The task. Leave every picture out and print exactly the lines that run from the one containing "You are a computer-use" to the end of the listing.

[Start of section]

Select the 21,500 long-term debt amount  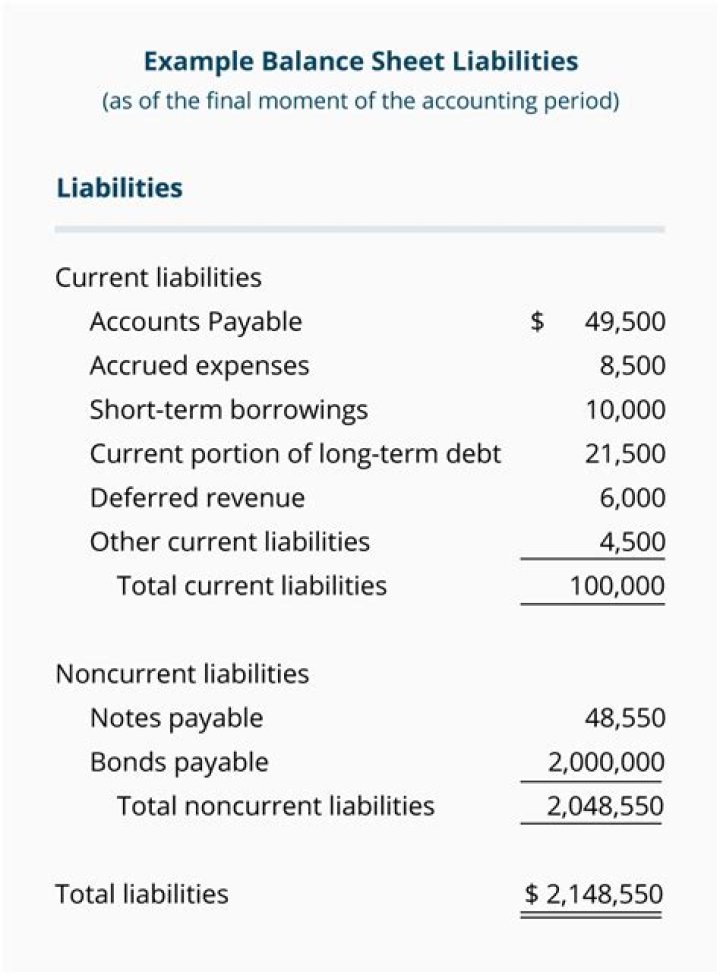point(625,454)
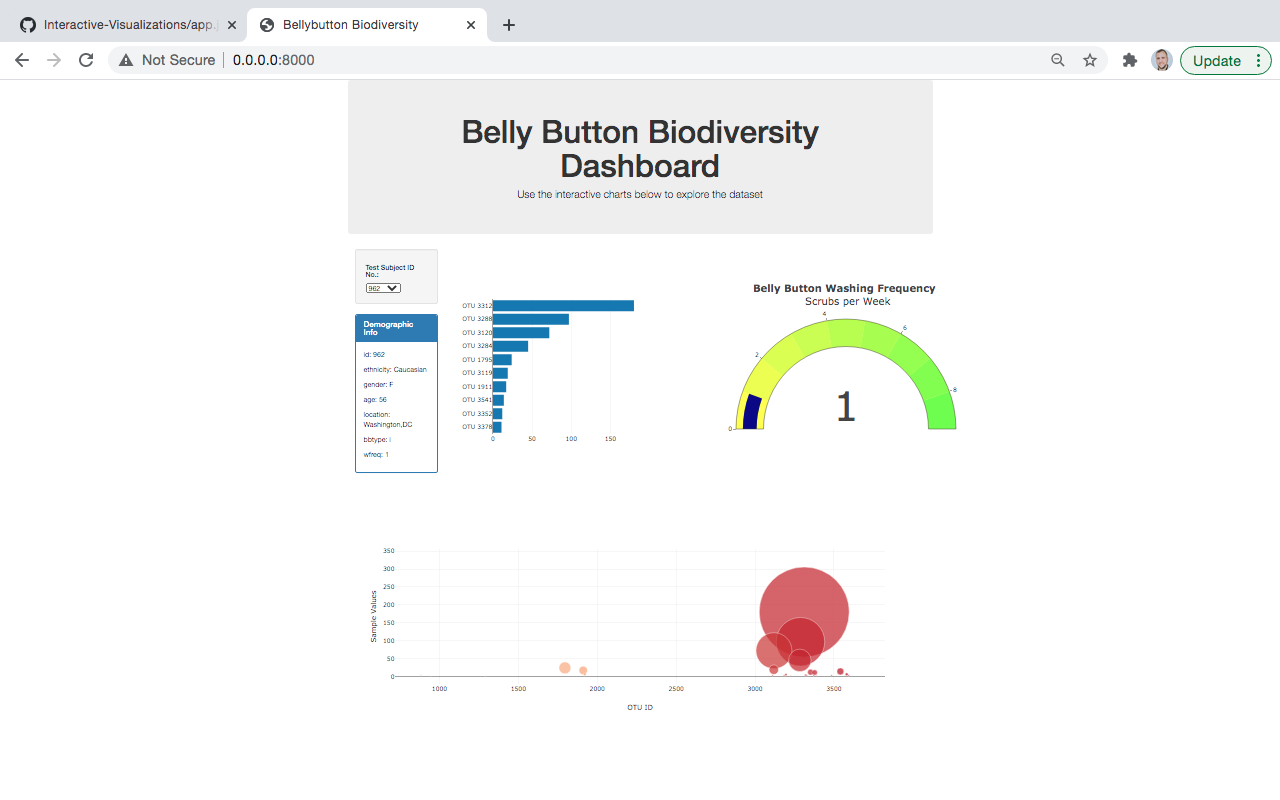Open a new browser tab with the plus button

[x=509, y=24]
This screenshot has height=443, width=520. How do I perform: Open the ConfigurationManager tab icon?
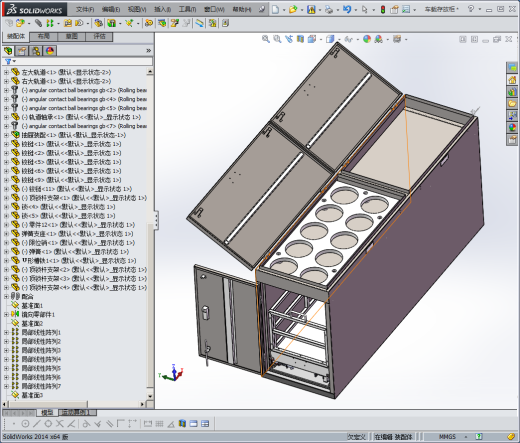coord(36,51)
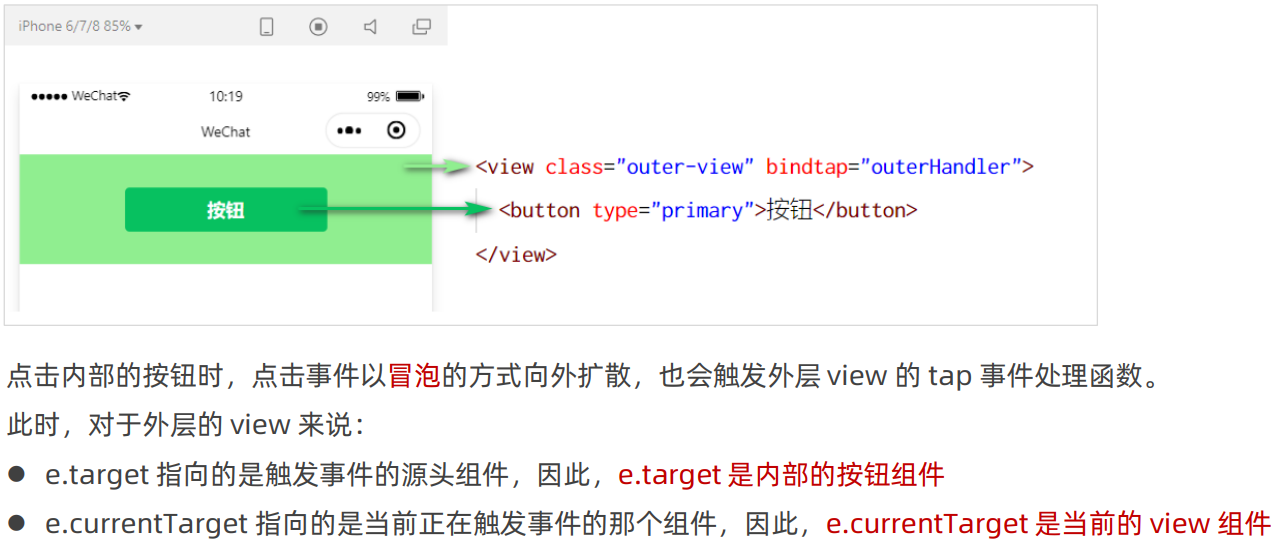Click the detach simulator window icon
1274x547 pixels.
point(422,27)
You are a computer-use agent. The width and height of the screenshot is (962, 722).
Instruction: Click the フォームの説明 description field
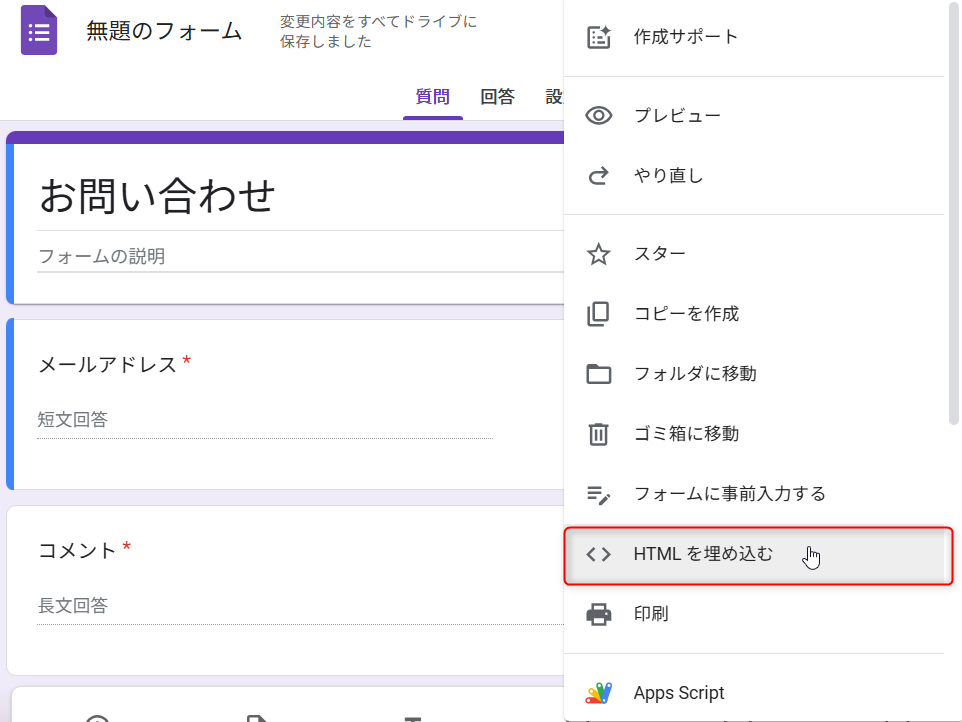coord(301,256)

[End of section]

Exercise output.
You are a computer-use agent. The width and height of the screenshot is (962, 722).
Instruction: Click the フォームの説明 description field
coord(301,256)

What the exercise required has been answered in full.